Case 2. EC2 app with a live database. Your app sits on EC2 with EBS volumes. You want to ship a migration that touches a big table. First, freeze your world for a moment: flush tables, pause writes, take an EBS snapshot of the data volume, and tag it with date and purpose. Then run the migration. If you spot a bad query plan or your ORM did something cute, stop, detach the volume, and restore from the snapshot. You are not guessing. You are rolling back to a known point in time. I like to rehearse the whole dance on a staging copy before touching prod. It takes a half hour and saves a weekend.

Case 3. Workstation surgery without fear. You want to test OS X Lion tools or the new Xcode, or on Linux you want to try a new kernel for better suspend. Instead of gambling with your daily driver, keep your work machine clean and spin a VM for experiments. Take a base snapshot after the OS is patched and the tools you always need are in place. Each time you try something risky like the Android SDK with a new Java runtime, branch off a snapshot. If the system gets weird, roll back and try a different path. You keep moving forward without turning your laptop into a science project.

Objections I hear and what to do

Snapshots are slow and eat disk. True if you keep them forever. Keep them short lived. One per risky change, prune after success, and archive only the rare golden image. Disk is cheaper than your time.

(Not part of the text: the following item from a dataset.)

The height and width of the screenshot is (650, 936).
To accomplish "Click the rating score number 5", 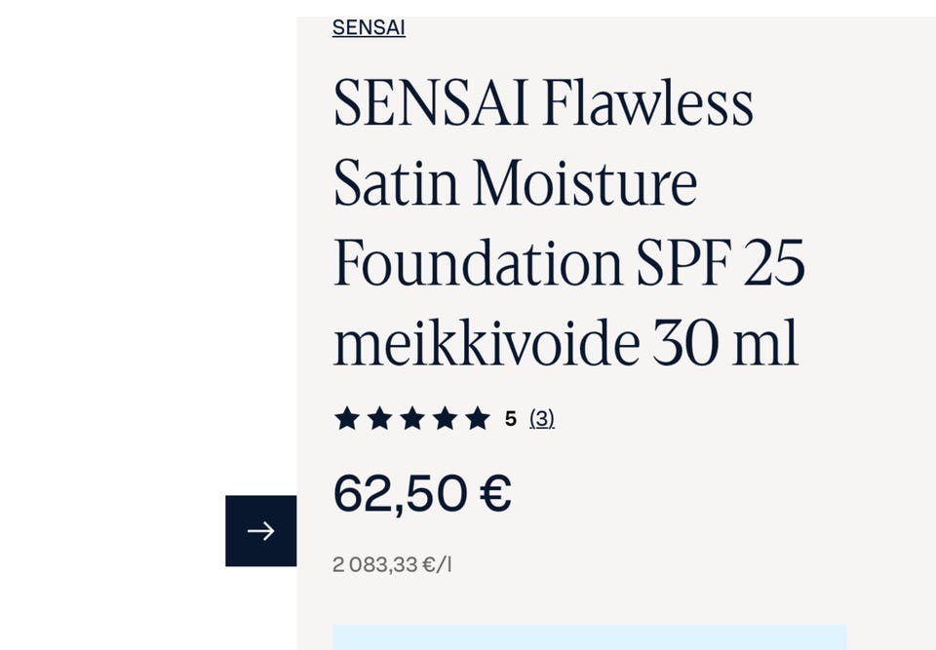I will tap(510, 418).
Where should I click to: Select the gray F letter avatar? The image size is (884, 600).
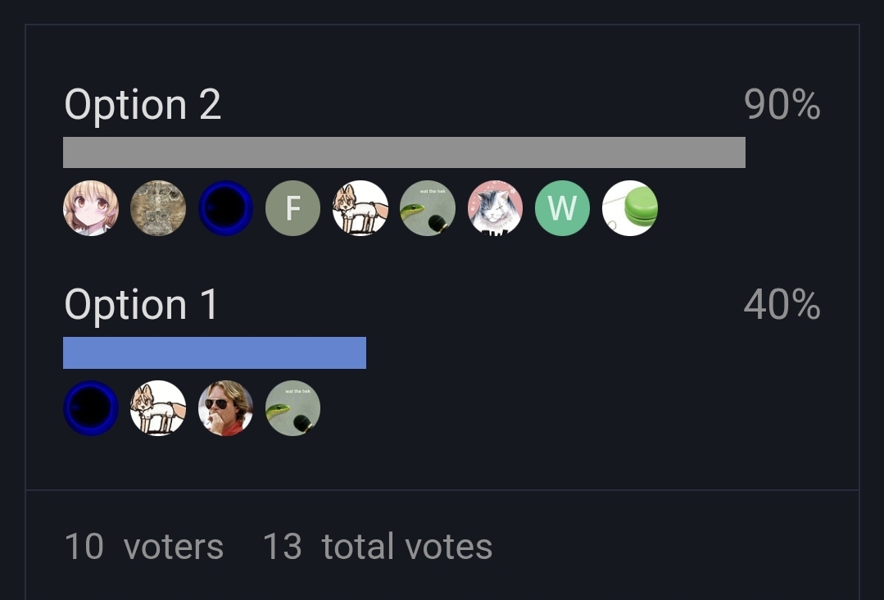point(292,208)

Snapshots are not backups. Correct. A snapshot on the same host or array does not protect you from hardware loss or fat fingers that delete the whole VM. Keep offsite backups and test restores. Snapshots give you speed. Backups give you safety. You want both.

Snapshots hide real problems. Only if you use them as a crutch. You still need root cause work. The point is to keep your day afloat while you dig. Roll back to stable, open a fresh clone, and reproduce the break with a clear head.

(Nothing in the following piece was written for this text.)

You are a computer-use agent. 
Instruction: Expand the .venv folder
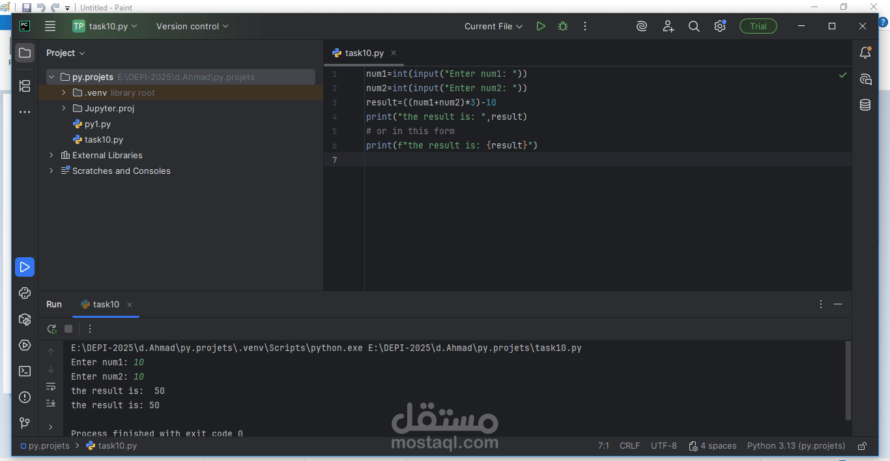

Long chains slow IO. Yep. Do not stack ten snapshots on a VM and forget. Keep the chain short. Consolidate after you pass the risky step. ESXi, Workstation, and VirtualBox all make this easy if you do it early.

Do this this week

Pick one layer and set a rule. Snapshots and rollbacks are a habit. Start small, build trust, then expand.

  • Local VM rule: always snapshot before package upgrades or kernel changes. Name it with date and reason.
  • Database rule: for risky migrations, take an EBS or LVM snapshot during a brief write pause. Tag it clearly.
  • Server rule: keep one gold image snapshot per service. Rebuild from it monthly to prove it still works.
  • Practice rule: run a rollback drill on staging. Time it. Write the steps. Shorten them.
  • Cleanup rule: prune snapshots after a success. Keep storage lean. Keep speed high.

If you are all in on Git and think that covers you, remember this: Git saves code. Snapshots save the world your code lives in. Both matter. Together they turn scary changes into small bets.

VMware shipped big updates this month. AWS keeps making EBS faster. VirtualBox gets friendlier every release. The tools are ready. Your future self wants fewer late nights and more boring deploys. Take the snapshot. Make the change. Roll back when you must. Ship more with a calm mind.